Hi,
Am fairly new to CUDA. I am doing concurrent kernel executions in my code. Until recently it was working fine. Then, it started giving weird results.
The code now gives correct values when I use 4 streams but fails for more than 4. When I run the cudaSimpleStreams sample code from SDK, it’s failing. The output of the sample code from SDK is :
[simpleStreams] starting...
[ simpleStreams ]
> > Using CUDA device [0]: GeForce GTX 560 Ti
Device: <GeForce GTX 560 Ti> canMapHostMemory: Yes
> CUDA Capable: SM 2.1 hardware
> 8 Multiprocessor(s) x 48 (Cores/Multiprocessor) = 384 (Cores)
> scale_factor = 1.0000
> array_size = 16777216
> Using CPU/GPU Device Synchronization method (cudaDeviceScheduleBlockingSync)
> mmap() allocating 64.00 Mbytes (generic page-aligned system memory)
> cudaHostRegister() registering 64.00 Mbytes of generic allocated system memory
Starting Test
memcopy: 12.14
kernel: 46.80
non-streamed: 58.85 (58.93 expected)
8 streams: 49.29 (48.31 expected with compute capability 1.1 or later)
-------------------------------
21181: 4744 5000
[simpleStreams] test results...
FAILED
Press ENTER to exit...
Card is GeForce GTX 560 Ti. Am running CUDA 4.0 on Ubuntu 10.04. I will be grateful for your responses.
Thanks

#### [EXCERPTED DATA]

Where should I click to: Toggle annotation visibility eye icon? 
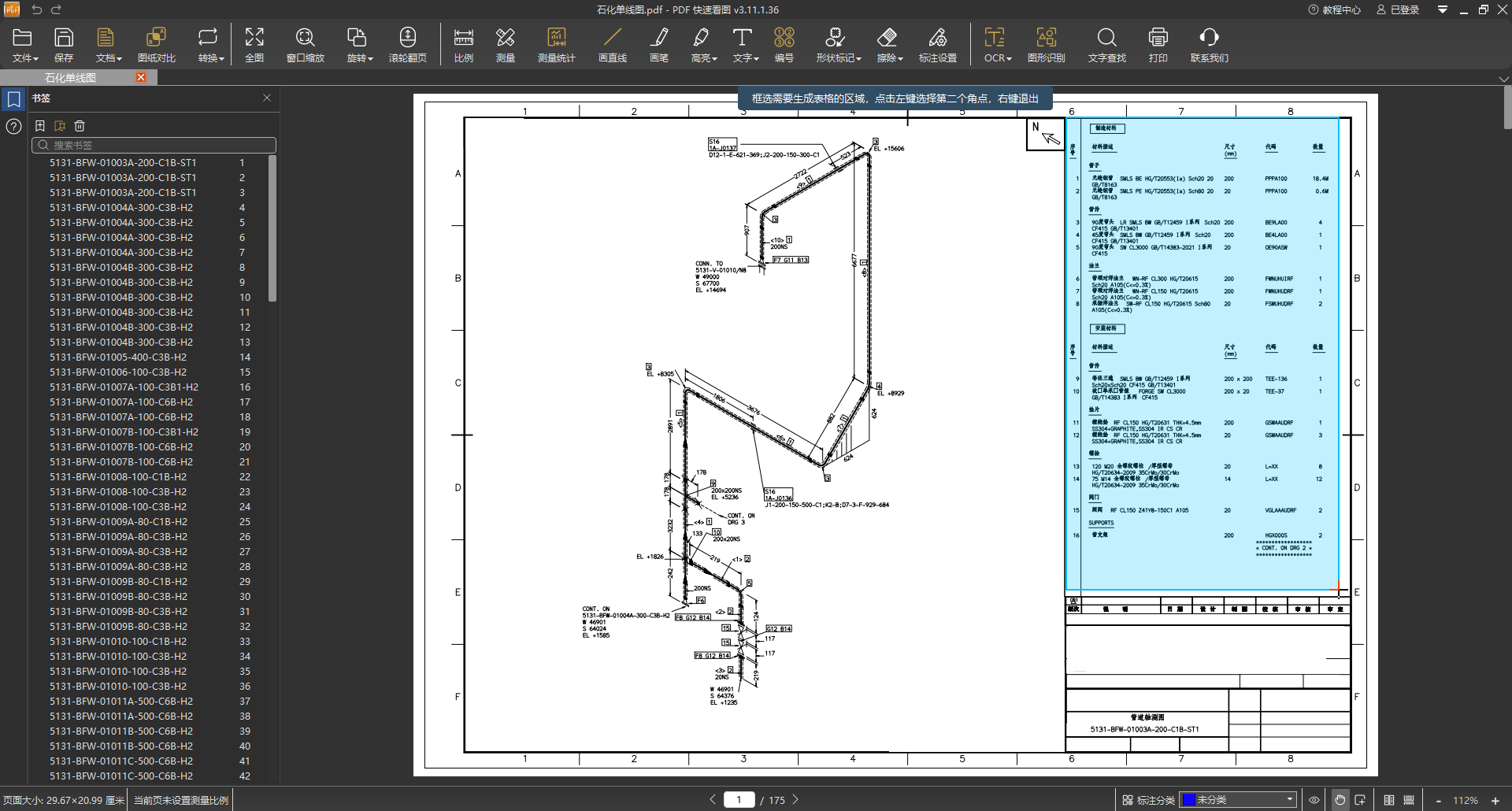1314,800
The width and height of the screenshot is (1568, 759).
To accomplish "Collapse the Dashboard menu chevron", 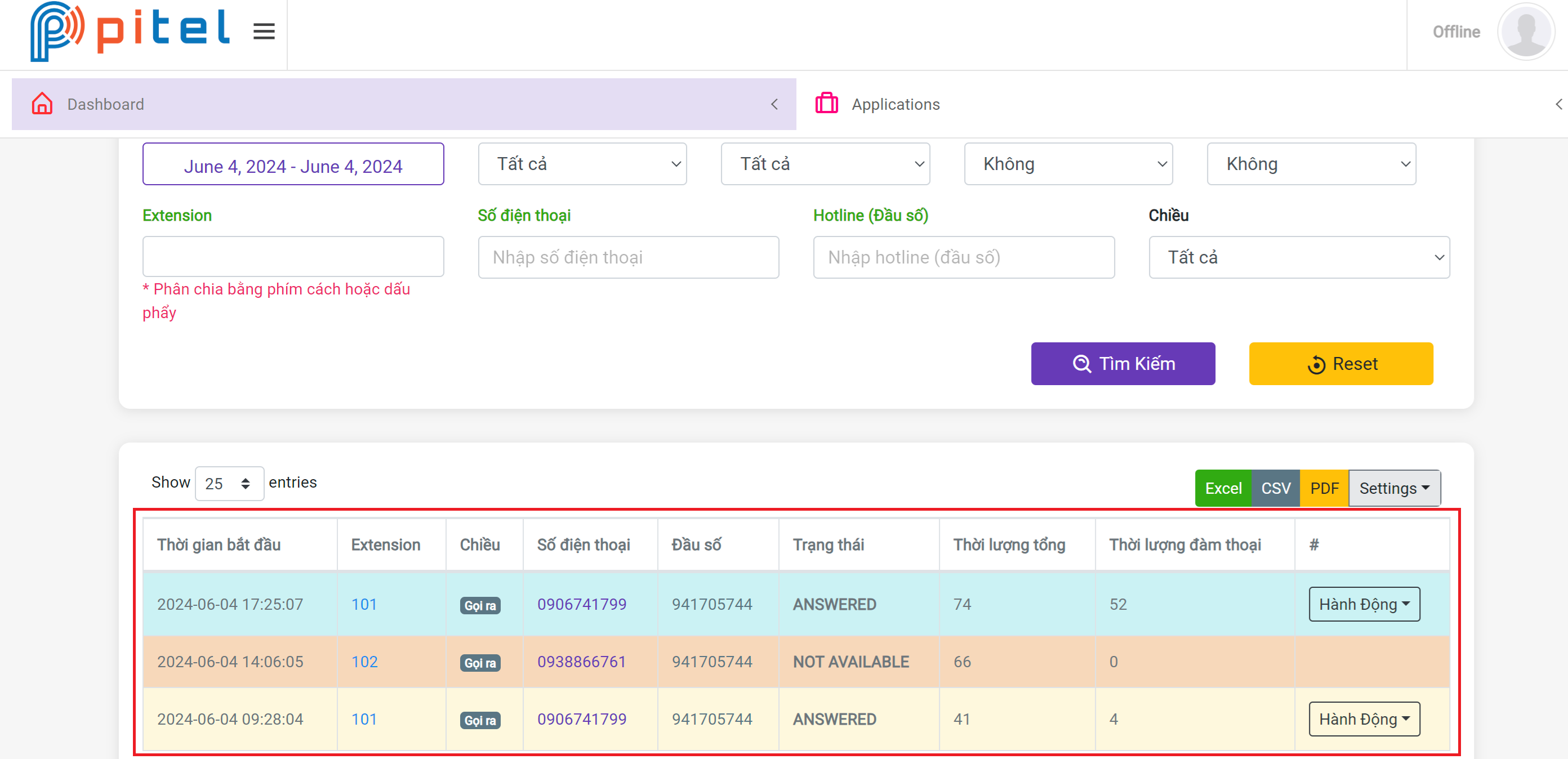I will click(x=774, y=104).
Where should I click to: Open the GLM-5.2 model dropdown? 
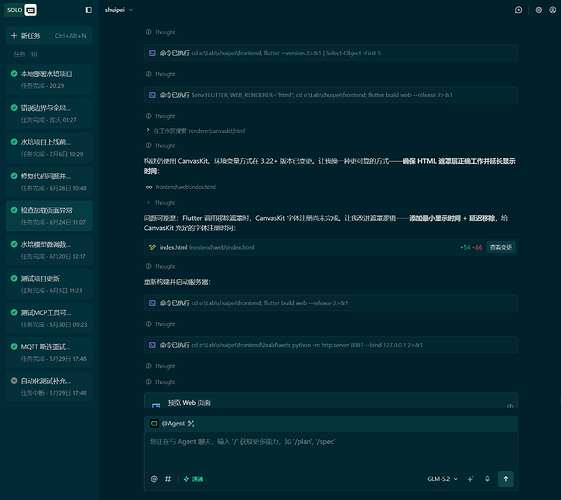coord(442,479)
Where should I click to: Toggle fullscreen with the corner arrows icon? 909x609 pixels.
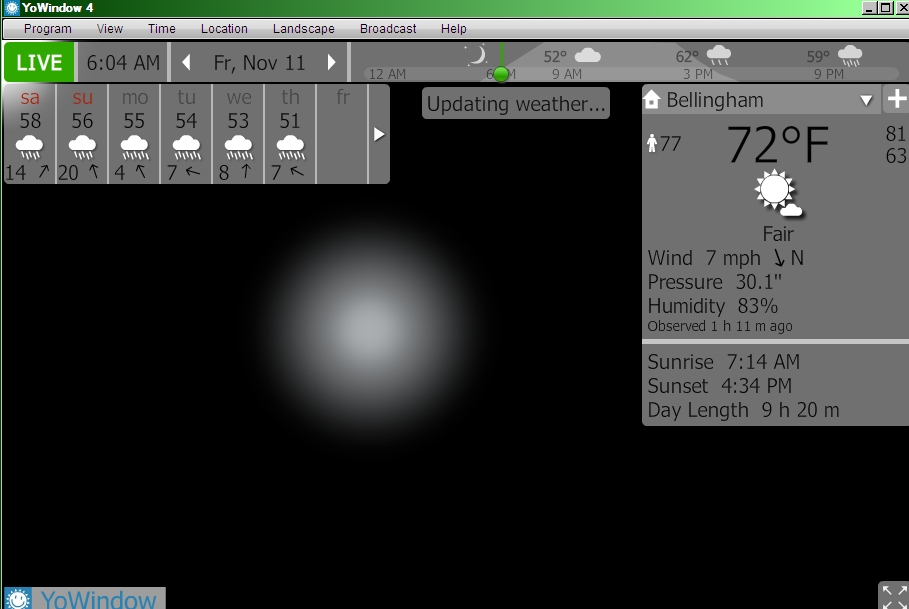click(893, 596)
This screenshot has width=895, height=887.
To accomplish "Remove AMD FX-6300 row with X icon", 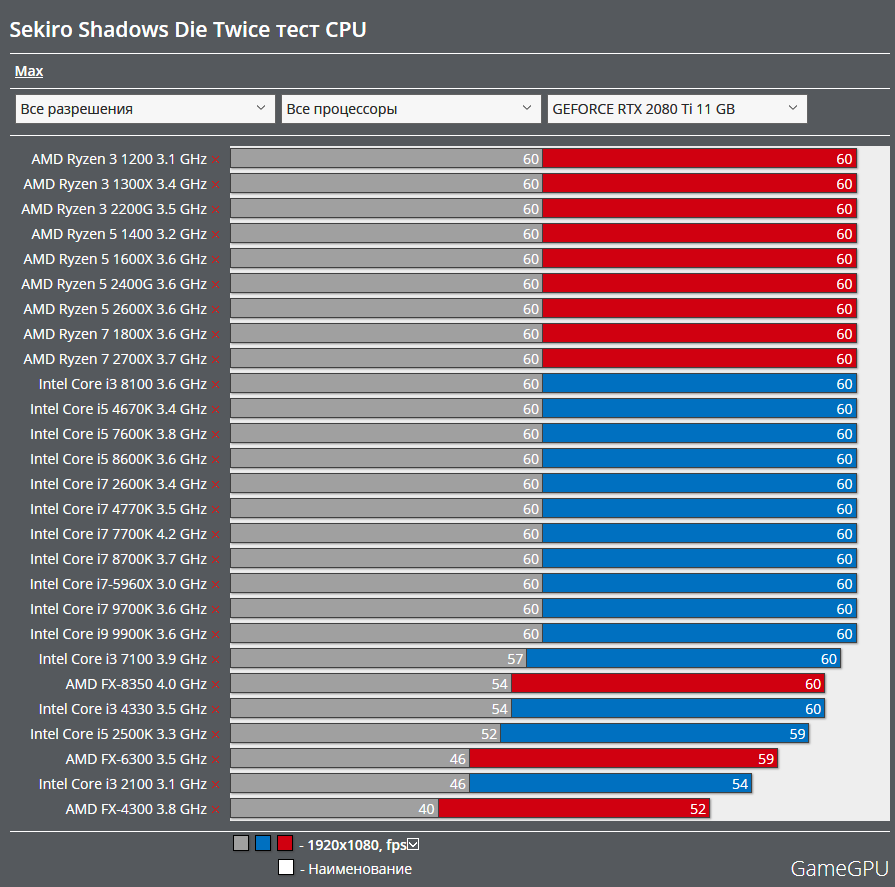I will click(215, 759).
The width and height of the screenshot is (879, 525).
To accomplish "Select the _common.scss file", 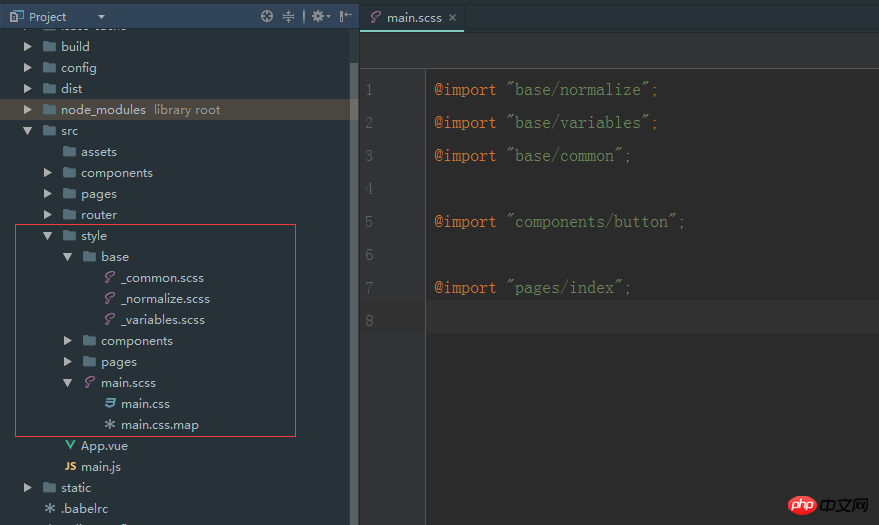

#### [WHAT YOU NEED TO DO]
[A] In the CUDA forum post, which operating system is the poster running?
[B] In the rows, swap "file" for "stylesheet" within the part that opens with the line containing "The width and height of the screenshot is (879, 525)." and closes with the end of the rows, and give only that part, leaving the pictures out.

#### [RESULTS OF THE EXERCISE]
[A] Ubuntu 10.04

[B]
The width and height of the screenshot is (879, 525).
To accomplish "Select the _common.scss stylesheet", 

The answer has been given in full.